It took me 4 months to REACH 1 grain. I increased slowly over time. I bumped about every two weeks. A little bit at a time.


----------



## nvsmom (Sep 30, 2012)

Andros said:


> Just make the switch straight on. It is not recommended to combine synthetic T4 w/Armour.
> 
> 1/4 grain is the way to go here to be titrated every 8 weeks. Patience will be required but you will have no regrets about that.
> 
> ...


Thanks for the info, Andros. I printed it out.



sjmjuly said:


> It took me 4 months to REACH 1 grain. I increased slowly over time. I bumped about every two weeks. A little bit at a time.


Thanks again.


----------



## Andros (Aug 26, 2009)

nvsmom said:


> Thanks for the info, Andros. I printed it out.
> 
> Thanks again.


You are very welcome!!!


----------



## smelliebellie (Oct 14, 2012)

How long should you give synthroid a try at the lowest dose before switching to Armour is my biggest question


----------



## I DClaire (Jul 31, 2011)

I was started on 125 mcg the morning after my thyroid was removed. I initially felt pretty good but then started having crazy side effects and my labs were goofy. I always have labs one week and see my endocrinologist one week later. After a couple of months and a couple of minor accidents I was put on 60 mcg Armour, at my doctor's suggestion.

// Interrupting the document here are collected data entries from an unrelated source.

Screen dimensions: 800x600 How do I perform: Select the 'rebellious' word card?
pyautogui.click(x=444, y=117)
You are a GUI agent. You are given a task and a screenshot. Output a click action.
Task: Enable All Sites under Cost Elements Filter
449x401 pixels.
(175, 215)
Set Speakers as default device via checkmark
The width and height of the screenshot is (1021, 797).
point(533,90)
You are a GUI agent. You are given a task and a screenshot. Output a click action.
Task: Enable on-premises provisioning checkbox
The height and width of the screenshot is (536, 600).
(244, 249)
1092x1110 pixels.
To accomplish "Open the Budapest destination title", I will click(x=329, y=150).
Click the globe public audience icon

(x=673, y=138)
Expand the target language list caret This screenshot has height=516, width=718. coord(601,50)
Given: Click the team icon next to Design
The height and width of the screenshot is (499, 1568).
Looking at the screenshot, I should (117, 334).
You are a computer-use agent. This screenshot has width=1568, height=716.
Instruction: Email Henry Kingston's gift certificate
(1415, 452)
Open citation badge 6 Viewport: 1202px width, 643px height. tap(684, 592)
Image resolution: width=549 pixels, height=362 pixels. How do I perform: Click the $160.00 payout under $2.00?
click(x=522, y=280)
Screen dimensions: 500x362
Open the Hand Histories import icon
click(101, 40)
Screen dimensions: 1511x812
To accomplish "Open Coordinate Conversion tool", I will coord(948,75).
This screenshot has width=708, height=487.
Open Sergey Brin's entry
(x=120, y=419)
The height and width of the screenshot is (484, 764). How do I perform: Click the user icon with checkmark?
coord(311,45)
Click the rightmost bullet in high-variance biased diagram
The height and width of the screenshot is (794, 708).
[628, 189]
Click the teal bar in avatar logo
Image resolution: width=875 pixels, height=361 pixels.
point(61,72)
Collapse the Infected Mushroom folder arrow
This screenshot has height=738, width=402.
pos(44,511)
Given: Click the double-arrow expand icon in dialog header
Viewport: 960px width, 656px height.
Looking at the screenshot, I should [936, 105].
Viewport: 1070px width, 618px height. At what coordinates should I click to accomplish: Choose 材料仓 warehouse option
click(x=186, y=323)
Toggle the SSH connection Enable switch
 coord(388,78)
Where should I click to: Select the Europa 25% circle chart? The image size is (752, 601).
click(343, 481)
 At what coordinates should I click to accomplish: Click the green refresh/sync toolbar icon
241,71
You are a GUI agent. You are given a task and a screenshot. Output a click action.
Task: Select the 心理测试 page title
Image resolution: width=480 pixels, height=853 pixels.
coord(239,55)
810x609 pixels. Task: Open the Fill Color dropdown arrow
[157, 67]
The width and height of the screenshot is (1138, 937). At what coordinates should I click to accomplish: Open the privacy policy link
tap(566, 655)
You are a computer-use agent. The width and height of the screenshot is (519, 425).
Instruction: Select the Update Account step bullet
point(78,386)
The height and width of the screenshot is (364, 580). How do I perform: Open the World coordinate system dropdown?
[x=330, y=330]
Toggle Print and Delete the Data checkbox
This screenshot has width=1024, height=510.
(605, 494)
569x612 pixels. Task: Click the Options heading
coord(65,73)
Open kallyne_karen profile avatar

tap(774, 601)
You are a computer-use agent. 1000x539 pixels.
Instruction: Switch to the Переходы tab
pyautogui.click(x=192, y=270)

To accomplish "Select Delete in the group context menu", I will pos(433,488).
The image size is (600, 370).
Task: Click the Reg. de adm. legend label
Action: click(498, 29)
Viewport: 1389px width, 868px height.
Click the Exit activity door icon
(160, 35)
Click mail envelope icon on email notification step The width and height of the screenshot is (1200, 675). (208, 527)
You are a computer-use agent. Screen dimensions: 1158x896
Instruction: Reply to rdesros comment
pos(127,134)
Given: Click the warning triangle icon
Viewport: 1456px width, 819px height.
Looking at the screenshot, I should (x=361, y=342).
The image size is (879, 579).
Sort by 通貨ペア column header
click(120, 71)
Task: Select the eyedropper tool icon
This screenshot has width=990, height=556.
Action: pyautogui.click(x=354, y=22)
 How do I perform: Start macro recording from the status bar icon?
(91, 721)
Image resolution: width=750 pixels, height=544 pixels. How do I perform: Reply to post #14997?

Each subsequent month I was bumped up a little bit till finally taking 120 mcg and the doctor told me I could experiment with another 15 mcg, which I actually never tried.

In mid-July, I went to the ER thinking I was having a heart attack. That was ruled out and then the next diagnosis was major anxiety attacks...which continued AND I started getting/staying deathly nauseated. Weeks later I was finally diagnosed with H. Pylori which I 100% am convinced was the problem all along.

Back when the anxiety problems were at their worst, I decided myself to drop back to 105 mcg Armour. I'd been on 105 mcg before being bumped up to 120 mcg and I felt like my body was telling me the lower dose was more comfortable for me.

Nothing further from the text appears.